Hanno nere le pareti, nero il palco a livello zero

Mi piace andare a teatro. Proprio la sensazione fisica di essere immerso in una costruzione di realtà, finta ma non falsa, direbbero gli addetti ai lavori. Costruzione condivisa con gli altri del pubblico, dove autori, interpreti, registi e tecnici sono al tempo stesso
materia e forza lavoro.

Mi piace il repertorio classico, i concerti, soprattutto jazz, il balletto, l’opera, quasi tutto insomma anche se credo di essere abbastanza esigente. Ma quello che mi piace forse di più è il cosiddetto teatro sperimentale o il teatro d’innovazione.
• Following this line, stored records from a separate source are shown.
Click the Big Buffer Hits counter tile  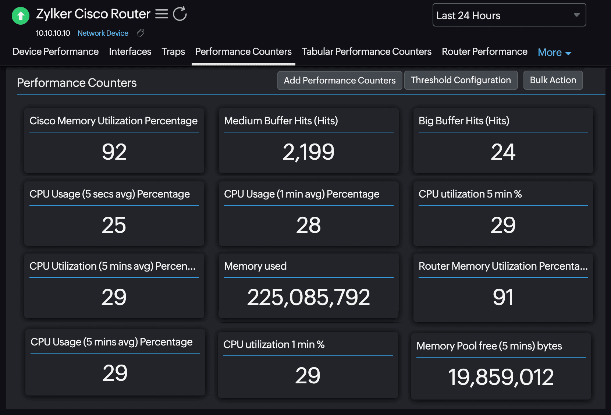503,141
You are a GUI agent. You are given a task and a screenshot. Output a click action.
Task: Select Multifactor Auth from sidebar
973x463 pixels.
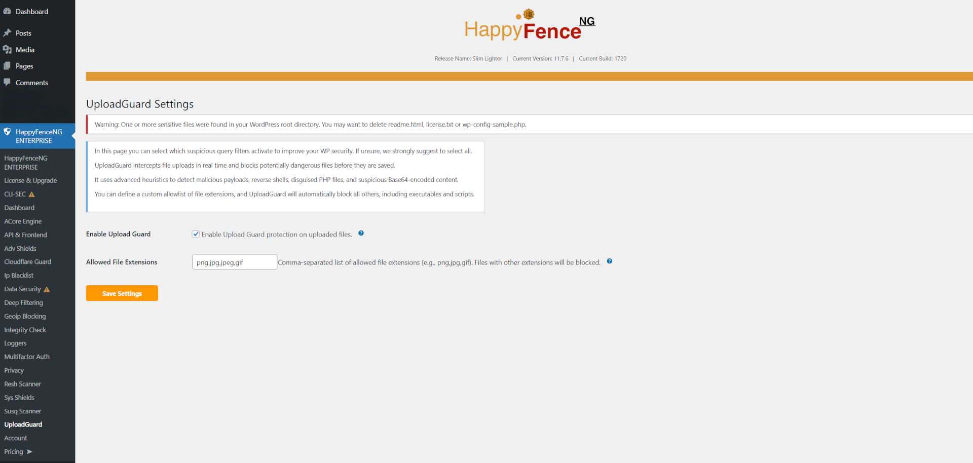click(27, 357)
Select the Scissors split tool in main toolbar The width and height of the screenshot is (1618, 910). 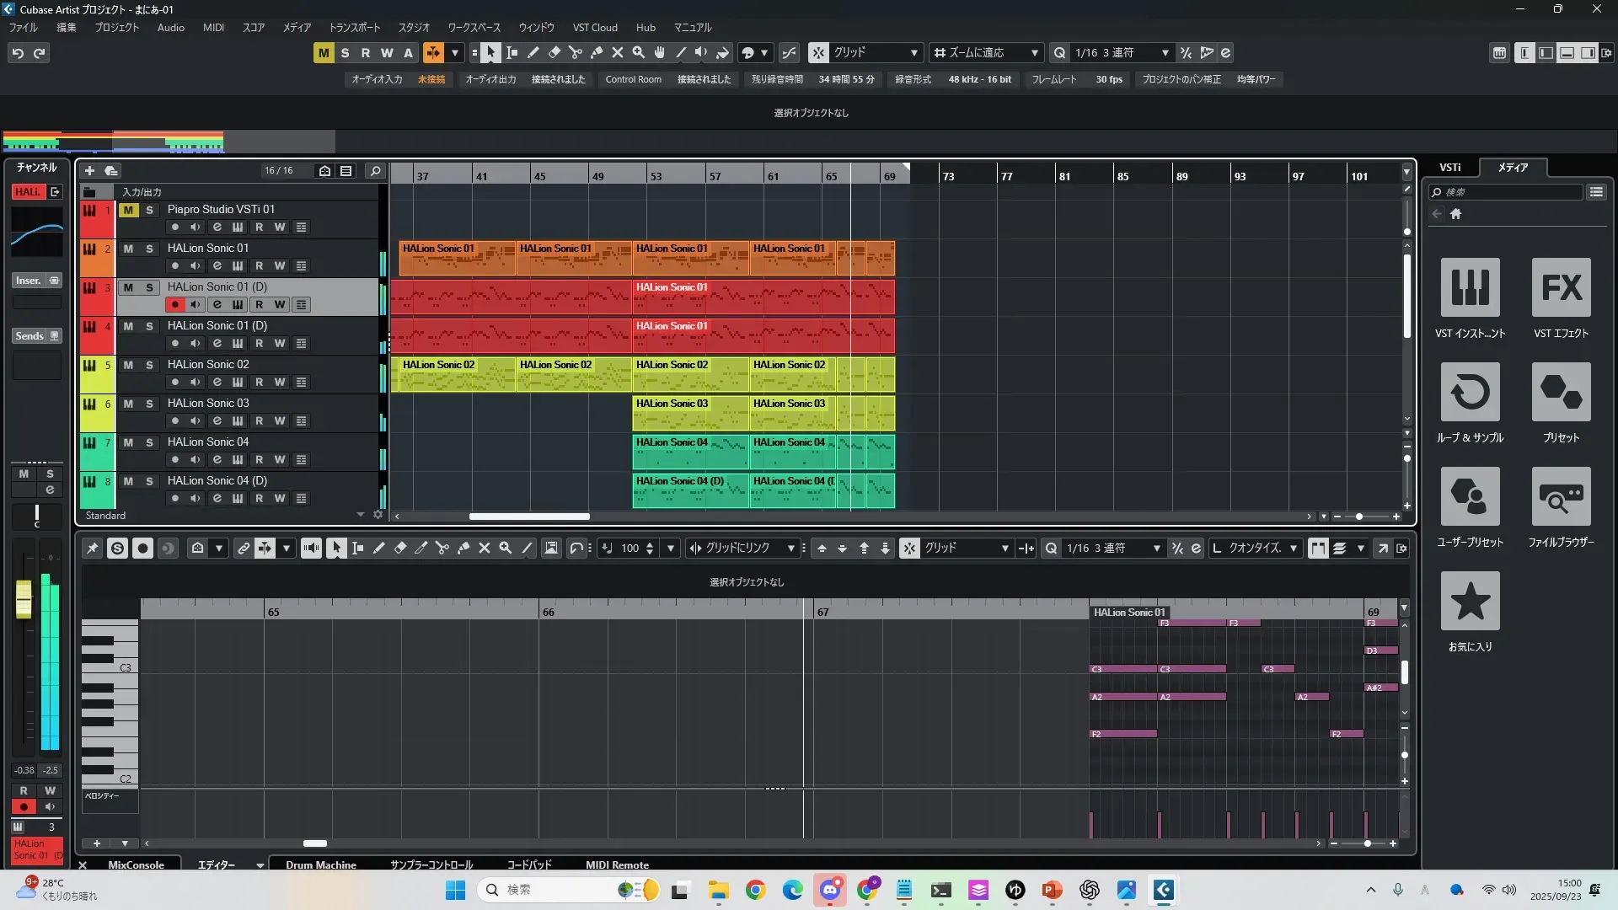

Forse proprio perché non esiste, o non è palese, certo non viene fornito al pubblico, un progetto rigoroso, mi sento più libero di apportare il mio contributo alla costruzione della realtà che sarà qui e ora solo mia e di quelli in sala con me.

Seguo quindi con attenzione i programmi delle sale che privilegiano questo tipo di produzioni. Quando ci ho trovato una rassegna di musica classica mi sono meravigliato. E mi sono chiesto perché; non tanto perché la rassegna ma perché io mi meravigliassi. E ho constatato un mio pregiudizio: un pregiudizio architettonico!

Nella mia testa, i teatri, nel senso di sale teatrali, si possono classificare anche in base alla struttura e all’arredamento. Proprio da questo discende, nella mia testa, il pregiudizio.

Ci sono i teatri classico/pomposi, tutti ori e decori, panni rossi e lampadari di cristallo a goccia, come i teatri d’opera o il Politeama Greco (consentitemi gli esempi territoriali da salentino recente). Ci sono i moderno/razionalisti un po’ freddini, belli puliti e, soprattutto, tendenzialmente scomodi, da sedersi un po’ sul fianco con le ginocchia in bocca, tipo l’Arcimboldi o lo Strehler. L’Apollo in realtà non è poi così scomodo.

Quelli che definisco bomboniere sono i teatri a dimensione raccolta e possono essere anche molto diversi tra di loro, dal paradigmatico Teatrino di Vetriano, al Real Teatro di Corte di Caserta, al Palladio di Vicenza fino al nostro Paisiello. Ci sono poi decine, forse centinaia di Cinemateatro che resistono Teatro nonostante l’estinzione dell’avanspettacolo; tendono purtroppo a scomparire, come l’Antoniano. Amo le sale popolar/militanti con i pavimenti freddi, le sedie scompagnate e la passione che traspira dai muri come il Comunale di Ruffano. Infine, ma solo per dovere di ospitalità, i neri (avrei preferito chiamarli tetri ma teatri tetri proprio non si può sentire). Hanno nere le pareti, nero il palco a livello zero, e a volte anche le sedie sui gradoni ripidi. Spesso occupano uno spazio ex industriale. Esempio tipico il Libero di Milano. Lo so vi aspettavate altro. Ok, anche Koreja.

Ma veniamo al mio “pregiudizio architettonico”: era (sì, un po’ lo è ancora, lo confesso) associare ad ogni tipologia di sala, una certa tipologia di spettacoli, ampia fin che volete, non esclusiva, naturalmente, ma pur sempre sgradevolmente restrittiva.

Non avevo mai associato ai “neri” la musica classica.

Ma, fortunatamente, il teatro serve anche a questo: a emergere dai pregiudizi!